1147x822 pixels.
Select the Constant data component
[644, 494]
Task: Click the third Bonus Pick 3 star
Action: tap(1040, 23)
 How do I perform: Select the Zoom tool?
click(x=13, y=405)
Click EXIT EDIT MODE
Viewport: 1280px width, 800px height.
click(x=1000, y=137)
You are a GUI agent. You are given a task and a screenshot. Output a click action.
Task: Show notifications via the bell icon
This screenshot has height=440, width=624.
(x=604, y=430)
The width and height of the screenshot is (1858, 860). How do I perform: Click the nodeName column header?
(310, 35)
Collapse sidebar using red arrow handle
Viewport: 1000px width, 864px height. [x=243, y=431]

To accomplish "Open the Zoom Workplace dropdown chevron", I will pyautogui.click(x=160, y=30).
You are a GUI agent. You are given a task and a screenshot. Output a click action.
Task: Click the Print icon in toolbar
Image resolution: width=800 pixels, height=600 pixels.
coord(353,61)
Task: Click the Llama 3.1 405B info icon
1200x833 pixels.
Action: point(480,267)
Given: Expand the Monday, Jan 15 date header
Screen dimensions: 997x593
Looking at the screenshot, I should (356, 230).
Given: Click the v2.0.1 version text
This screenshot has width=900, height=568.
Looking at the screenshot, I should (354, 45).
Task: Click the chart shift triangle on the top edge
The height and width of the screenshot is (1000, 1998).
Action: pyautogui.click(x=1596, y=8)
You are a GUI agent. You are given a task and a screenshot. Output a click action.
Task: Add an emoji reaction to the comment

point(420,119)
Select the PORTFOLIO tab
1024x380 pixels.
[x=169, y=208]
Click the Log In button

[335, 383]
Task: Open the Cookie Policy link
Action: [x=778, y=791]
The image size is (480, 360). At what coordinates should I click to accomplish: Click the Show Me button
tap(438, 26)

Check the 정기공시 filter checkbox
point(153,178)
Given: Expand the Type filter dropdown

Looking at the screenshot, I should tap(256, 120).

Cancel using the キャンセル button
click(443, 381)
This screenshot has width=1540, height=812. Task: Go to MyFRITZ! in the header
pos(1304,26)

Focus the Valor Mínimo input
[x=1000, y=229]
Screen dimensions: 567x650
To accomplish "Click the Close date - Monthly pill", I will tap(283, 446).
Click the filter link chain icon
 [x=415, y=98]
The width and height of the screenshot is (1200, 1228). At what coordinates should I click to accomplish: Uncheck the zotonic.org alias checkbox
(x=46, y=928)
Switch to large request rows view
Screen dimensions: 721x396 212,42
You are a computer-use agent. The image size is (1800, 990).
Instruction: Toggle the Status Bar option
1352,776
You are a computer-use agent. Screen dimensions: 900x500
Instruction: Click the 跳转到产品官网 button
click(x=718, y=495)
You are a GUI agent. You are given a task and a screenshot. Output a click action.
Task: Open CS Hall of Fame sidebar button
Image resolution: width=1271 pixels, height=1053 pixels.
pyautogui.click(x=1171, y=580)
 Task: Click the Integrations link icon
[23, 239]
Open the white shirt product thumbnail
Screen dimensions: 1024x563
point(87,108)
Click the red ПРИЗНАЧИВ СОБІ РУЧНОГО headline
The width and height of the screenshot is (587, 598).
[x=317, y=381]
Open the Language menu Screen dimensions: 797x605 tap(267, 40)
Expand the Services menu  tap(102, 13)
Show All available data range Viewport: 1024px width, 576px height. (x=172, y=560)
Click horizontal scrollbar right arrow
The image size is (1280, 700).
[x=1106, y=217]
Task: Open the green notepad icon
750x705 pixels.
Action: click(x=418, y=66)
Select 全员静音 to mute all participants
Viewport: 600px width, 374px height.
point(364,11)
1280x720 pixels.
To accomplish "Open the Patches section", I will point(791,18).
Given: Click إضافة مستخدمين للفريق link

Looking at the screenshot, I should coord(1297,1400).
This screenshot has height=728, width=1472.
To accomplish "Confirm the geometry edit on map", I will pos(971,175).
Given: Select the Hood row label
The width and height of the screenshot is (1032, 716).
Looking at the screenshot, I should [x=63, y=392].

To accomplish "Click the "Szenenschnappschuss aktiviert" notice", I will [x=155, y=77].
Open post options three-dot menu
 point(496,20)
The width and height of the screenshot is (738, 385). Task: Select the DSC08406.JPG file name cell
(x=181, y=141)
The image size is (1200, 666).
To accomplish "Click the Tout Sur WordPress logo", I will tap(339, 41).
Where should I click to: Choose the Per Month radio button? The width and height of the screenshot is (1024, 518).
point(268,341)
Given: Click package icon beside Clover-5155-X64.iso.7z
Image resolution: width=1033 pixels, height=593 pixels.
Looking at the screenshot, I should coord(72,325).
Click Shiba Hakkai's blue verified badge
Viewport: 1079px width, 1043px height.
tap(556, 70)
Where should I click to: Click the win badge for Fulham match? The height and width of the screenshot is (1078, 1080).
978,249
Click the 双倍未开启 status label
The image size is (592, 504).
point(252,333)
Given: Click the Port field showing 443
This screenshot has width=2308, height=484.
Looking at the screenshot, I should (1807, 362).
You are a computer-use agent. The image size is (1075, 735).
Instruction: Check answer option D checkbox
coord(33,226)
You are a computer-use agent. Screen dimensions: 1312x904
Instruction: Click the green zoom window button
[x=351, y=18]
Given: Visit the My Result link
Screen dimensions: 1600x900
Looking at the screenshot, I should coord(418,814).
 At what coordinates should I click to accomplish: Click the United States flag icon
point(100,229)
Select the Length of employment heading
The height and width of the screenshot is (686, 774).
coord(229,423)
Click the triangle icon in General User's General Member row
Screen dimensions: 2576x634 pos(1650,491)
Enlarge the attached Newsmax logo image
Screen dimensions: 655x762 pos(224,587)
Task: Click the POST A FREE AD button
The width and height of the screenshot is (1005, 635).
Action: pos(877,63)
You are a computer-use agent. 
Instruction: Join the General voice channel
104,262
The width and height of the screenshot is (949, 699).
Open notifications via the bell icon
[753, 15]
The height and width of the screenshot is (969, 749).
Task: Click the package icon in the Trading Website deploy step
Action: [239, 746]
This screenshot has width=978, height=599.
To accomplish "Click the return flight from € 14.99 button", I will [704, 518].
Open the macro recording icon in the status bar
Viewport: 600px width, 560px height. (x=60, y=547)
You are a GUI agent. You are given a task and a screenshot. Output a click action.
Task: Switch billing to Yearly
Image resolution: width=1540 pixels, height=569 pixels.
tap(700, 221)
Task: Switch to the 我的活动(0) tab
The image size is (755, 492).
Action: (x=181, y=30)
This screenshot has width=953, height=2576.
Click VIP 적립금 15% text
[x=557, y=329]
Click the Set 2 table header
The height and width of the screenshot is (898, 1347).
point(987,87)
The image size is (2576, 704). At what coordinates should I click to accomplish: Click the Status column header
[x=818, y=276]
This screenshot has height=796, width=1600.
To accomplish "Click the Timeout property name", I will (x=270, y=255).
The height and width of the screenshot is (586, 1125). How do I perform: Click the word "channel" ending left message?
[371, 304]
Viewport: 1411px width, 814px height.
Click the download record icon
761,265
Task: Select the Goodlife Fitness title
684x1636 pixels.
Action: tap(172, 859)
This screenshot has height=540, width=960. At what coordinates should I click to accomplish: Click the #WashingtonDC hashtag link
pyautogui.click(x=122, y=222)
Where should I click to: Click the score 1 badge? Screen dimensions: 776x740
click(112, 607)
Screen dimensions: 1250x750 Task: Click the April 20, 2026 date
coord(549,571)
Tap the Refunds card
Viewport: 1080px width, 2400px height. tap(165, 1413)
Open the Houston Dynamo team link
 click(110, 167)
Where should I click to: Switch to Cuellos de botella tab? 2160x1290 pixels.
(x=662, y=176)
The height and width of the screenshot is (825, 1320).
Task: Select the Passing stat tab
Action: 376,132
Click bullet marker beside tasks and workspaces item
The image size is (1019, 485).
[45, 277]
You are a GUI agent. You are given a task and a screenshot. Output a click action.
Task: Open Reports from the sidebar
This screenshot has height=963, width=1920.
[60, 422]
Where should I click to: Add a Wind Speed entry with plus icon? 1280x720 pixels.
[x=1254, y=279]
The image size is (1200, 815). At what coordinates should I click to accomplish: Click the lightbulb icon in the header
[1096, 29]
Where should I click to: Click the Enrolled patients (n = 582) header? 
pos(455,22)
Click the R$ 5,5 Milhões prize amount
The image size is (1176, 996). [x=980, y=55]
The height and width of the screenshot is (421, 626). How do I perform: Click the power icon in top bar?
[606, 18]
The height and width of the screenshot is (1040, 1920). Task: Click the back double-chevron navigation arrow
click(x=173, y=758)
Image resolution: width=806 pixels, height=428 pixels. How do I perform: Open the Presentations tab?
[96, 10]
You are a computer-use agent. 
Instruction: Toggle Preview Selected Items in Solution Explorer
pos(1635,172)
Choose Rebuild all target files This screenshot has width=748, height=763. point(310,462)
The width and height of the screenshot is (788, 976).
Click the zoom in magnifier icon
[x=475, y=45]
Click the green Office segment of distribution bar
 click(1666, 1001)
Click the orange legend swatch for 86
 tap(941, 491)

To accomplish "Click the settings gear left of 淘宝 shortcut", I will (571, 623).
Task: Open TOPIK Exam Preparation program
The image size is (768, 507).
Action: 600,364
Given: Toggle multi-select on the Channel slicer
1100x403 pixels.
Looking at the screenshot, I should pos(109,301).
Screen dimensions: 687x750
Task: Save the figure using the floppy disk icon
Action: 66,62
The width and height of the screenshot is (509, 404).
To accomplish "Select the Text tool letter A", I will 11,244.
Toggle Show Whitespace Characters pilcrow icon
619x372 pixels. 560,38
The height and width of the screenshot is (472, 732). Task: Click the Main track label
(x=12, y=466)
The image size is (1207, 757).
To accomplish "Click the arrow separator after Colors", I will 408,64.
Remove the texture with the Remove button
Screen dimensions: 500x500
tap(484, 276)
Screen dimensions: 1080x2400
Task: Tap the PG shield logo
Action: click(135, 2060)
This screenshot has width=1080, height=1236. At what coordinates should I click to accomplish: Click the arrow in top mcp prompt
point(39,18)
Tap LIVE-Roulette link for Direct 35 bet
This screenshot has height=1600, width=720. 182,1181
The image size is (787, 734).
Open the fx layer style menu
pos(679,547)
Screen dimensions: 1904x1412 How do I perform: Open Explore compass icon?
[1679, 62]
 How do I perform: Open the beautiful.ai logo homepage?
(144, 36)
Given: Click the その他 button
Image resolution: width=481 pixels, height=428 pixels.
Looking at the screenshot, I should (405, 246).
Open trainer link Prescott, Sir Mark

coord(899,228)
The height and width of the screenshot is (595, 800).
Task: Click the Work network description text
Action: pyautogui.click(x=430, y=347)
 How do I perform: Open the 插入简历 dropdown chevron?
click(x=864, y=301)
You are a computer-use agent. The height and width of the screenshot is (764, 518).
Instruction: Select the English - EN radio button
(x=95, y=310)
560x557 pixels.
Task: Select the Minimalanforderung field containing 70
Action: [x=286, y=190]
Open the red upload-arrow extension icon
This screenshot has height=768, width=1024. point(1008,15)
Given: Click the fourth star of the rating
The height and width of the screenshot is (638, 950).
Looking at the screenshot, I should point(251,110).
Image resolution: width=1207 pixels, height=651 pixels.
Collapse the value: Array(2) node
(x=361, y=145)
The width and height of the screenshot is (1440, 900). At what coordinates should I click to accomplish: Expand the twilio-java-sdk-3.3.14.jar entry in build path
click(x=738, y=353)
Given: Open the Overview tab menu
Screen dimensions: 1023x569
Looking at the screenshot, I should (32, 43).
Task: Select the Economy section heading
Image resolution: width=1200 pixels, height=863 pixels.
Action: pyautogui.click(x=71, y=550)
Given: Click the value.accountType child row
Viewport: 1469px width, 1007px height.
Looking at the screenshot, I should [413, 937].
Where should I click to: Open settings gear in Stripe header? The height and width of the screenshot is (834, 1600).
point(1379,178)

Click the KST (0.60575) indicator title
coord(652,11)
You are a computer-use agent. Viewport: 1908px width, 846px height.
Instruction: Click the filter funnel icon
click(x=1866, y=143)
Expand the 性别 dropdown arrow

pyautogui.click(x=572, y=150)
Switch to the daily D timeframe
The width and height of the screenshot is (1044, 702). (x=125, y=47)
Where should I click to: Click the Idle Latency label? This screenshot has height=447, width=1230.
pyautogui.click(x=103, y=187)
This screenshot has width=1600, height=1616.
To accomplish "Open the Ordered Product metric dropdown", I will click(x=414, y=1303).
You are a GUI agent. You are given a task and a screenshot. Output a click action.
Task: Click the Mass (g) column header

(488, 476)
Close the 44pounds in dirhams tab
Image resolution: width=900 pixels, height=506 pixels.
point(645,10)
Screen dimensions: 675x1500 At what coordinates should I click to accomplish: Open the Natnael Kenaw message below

....

> [Aim of the exercise]:
Scan the data above for the string "computer" and copy each line where it appears.

> [Written reply]:
You are a computer-use agent. The image size is (1800, 990).
You are a computer-use agent. Screen dimensions: 900x500
You are a computer-use agent. The image size is (1075, 735).
You are a computer-use agent. Screen dimensions: 1312x904
You are a computer-use agent. 
You are a computer-use agent. 
You are a computer-use agent. The height and width of the screenshot is (764, 518).
You are a computer-use agent. Viewport: 1908px width, 846px height.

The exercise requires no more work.